**WHAT TO PRODUCE**
Return the records exactly, keeping every line as it is.

== SOURCE DATA ==

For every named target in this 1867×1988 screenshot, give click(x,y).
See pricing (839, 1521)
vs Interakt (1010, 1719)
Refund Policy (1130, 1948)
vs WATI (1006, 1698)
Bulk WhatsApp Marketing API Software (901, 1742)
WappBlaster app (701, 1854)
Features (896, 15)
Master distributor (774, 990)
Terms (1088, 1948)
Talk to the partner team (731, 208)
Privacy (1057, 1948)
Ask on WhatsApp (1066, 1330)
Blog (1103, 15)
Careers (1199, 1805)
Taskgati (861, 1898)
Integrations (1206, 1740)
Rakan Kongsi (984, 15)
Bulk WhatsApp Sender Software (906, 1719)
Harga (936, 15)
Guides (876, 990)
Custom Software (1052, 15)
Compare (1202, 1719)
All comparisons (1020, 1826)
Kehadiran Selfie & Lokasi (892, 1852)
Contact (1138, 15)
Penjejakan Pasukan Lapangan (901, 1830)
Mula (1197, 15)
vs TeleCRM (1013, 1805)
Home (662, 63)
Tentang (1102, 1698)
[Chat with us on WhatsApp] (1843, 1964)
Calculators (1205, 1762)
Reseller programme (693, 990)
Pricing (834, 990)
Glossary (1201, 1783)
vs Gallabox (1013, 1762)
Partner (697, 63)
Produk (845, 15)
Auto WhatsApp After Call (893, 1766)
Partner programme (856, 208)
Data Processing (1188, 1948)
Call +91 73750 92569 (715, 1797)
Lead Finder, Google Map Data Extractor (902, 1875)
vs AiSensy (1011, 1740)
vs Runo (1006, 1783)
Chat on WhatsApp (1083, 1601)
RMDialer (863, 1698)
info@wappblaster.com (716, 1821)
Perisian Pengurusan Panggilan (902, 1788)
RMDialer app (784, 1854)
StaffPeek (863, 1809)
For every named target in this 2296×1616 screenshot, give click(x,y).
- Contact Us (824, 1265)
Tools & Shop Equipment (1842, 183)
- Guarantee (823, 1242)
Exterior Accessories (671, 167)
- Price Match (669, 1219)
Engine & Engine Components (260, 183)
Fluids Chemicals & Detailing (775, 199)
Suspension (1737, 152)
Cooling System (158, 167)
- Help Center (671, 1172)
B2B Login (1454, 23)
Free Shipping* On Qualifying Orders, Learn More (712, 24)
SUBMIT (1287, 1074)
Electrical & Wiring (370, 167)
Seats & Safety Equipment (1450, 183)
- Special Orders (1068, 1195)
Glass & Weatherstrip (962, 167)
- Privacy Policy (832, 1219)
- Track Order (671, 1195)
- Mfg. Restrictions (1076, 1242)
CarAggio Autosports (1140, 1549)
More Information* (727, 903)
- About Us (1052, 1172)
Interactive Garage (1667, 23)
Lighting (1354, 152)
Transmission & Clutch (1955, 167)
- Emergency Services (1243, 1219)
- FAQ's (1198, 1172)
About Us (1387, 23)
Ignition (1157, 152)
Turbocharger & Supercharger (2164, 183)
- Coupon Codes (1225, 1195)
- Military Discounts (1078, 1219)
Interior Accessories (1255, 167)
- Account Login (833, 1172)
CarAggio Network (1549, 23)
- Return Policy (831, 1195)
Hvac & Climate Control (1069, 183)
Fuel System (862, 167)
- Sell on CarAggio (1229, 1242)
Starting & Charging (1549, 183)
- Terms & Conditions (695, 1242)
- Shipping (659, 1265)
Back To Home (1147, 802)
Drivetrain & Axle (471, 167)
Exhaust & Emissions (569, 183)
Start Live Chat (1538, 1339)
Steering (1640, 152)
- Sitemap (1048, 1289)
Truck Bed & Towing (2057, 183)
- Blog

===

**ANSWER BELOW**
For every named target in this 1867×1988 screenshot, give click(x,y).
See pricing (839, 1521)
vs Interakt (1010, 1719)
Refund Policy (1130, 1948)
vs WATI (1006, 1698)
Bulk WhatsApp Marketing API Software (901, 1742)
WappBlaster app (701, 1854)
Features (896, 15)
Master distributor (774, 990)
Terms (1088, 1948)
Talk to the partner team (731, 208)
Privacy (1057, 1948)
Ask on WhatsApp (1066, 1330)
Blog (1103, 15)
Careers (1199, 1805)
Taskgati (861, 1898)
Integrations (1206, 1740)
Rakan Kongsi (984, 15)
Bulk WhatsApp Sender Software (906, 1719)
Harga (936, 15)
Guides (876, 990)
Custom Software (1052, 15)
Compare (1202, 1719)
All comparisons (1020, 1826)
Kehadiran Selfie & Lokasi (892, 1852)
Contact (1138, 15)
Penjejakan Pasukan Lapangan (901, 1830)
Mula (1197, 15)
vs TeleCRM (1013, 1805)
Home (662, 63)
Tentang (1102, 1698)
[Chat with us on WhatsApp] (1843, 1964)
Calculators (1205, 1762)
Reseller programme (693, 990)
Pricing (834, 990)
Glossary (1201, 1783)
vs Gallabox (1013, 1762)
Partner (697, 63)
Produk (845, 15)
Auto WhatsApp After Call (893, 1766)
Partner programme (856, 208)
Data Processing (1188, 1948)
Call +91 73750 92569 (715, 1797)
Lead Finder, Google Map Data Extractor (902, 1875)
vs AiSensy (1011, 1740)
vs Runo (1006, 1783)
Chat on WhatsApp (1083, 1601)
RMDialer (863, 1698)
info@wappblaster.com (716, 1821)
Perisian Pengurusan Panggilan (902, 1788)
RMDialer app (784, 1854)
StaffPeek (863, 1809)
For every named target in this 2296×1616 screenshot, give click(x,y).
- Contact Us (824, 1265)
Tools & Shop Equipment (1842, 183)
- Guarantee (823, 1242)
Exterior Accessories (671, 167)
- Price Match (669, 1219)
Engine & Engine Components (260, 183)
Fluids Chemicals & Detailing (775, 199)
Suspension (1737, 152)
Cooling System (158, 167)
- Help Center (671, 1172)
B2B Login (1454, 23)
Free Shipping* On Qualifying Orders, Learn More (712, 24)
SUBMIT (1287, 1074)
Electrical & Wiring (370, 167)
Seats & Safety Equipment (1450, 183)
- Special Orders (1068, 1195)
Glass & Weatherstrip (962, 167)
- Privacy Policy (832, 1219)
- Track Order (671, 1195)
- Mfg. Restrictions (1076, 1242)
CarAggio Autosports (1140, 1549)
More Information* (727, 903)
- About Us (1052, 1172)
Interactive Garage (1667, 23)
Lighting (1354, 152)
Transmission & Clutch (1955, 167)
- Emergency Services (1243, 1219)
- FAQ's (1198, 1172)
About Us (1387, 23)
Ignition (1157, 152)
Turbocharger & Supercharger (2164, 183)
- Coupon Codes (1225, 1195)
- Military Discounts (1078, 1219)
Interior Accessories (1255, 167)
- Account Login (833, 1172)
CarAggio Network (1549, 23)
- Return Policy (831, 1195)
Hvac & Climate Control (1069, 183)
Fuel System (862, 167)
- Sell on CarAggio (1229, 1242)
Starting & Charging (1549, 183)
- Terms & Conditions (695, 1242)
- Shipping (659, 1265)
Back To Home (1147, 802)
Drivetrain & Axle (471, 167)
Exhaust & Emissions (569, 183)
Start Live Chat (1538, 1339)
Steering (1640, 152)
- Sitemap (1048, 1289)
Truck Bed & Towing (2057, 183)
- Blog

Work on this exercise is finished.